* **DIRECTIONS FOR THIS TASK**:
Copy all the lines of the data that include the word "will".

* **RECORDS SHOWN**:

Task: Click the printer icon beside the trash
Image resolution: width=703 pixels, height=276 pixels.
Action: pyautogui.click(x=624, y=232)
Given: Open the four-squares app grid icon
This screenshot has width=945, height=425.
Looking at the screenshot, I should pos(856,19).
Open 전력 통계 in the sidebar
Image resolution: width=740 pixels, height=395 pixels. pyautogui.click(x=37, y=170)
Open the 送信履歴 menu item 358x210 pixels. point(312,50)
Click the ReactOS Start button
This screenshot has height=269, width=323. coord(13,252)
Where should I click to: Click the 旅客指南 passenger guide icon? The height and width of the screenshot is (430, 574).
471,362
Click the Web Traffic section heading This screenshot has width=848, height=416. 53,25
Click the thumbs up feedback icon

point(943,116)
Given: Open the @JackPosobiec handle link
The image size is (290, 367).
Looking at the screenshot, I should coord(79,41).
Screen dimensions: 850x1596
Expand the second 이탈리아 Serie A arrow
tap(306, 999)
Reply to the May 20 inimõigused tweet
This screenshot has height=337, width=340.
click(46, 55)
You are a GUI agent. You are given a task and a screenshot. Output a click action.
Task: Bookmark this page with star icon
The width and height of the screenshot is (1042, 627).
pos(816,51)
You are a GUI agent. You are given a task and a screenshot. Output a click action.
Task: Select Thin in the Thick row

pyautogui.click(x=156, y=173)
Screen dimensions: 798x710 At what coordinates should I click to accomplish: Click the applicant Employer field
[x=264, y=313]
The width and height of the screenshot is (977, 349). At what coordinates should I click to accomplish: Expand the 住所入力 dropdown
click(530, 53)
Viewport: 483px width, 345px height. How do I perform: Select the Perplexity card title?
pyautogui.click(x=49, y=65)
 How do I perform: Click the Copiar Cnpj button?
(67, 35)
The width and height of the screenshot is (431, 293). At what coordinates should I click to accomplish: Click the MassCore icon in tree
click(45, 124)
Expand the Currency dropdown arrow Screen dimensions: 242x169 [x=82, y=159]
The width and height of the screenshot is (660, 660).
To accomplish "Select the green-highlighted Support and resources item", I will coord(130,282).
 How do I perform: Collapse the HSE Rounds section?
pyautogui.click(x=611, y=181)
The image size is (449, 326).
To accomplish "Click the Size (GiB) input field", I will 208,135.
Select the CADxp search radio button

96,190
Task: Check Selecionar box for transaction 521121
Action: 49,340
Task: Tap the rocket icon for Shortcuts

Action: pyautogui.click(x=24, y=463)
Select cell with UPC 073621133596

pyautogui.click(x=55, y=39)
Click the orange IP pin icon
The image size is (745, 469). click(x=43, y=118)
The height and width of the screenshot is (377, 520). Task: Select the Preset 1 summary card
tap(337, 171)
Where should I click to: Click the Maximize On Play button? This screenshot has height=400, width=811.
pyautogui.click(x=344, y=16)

* **WRITTEN SOLUTION**:
To accomplish "Select the green-highlighted Support and resources item", I will coord(130,282).
To accomplish "Click the Size (GiB) input field", I will 208,135.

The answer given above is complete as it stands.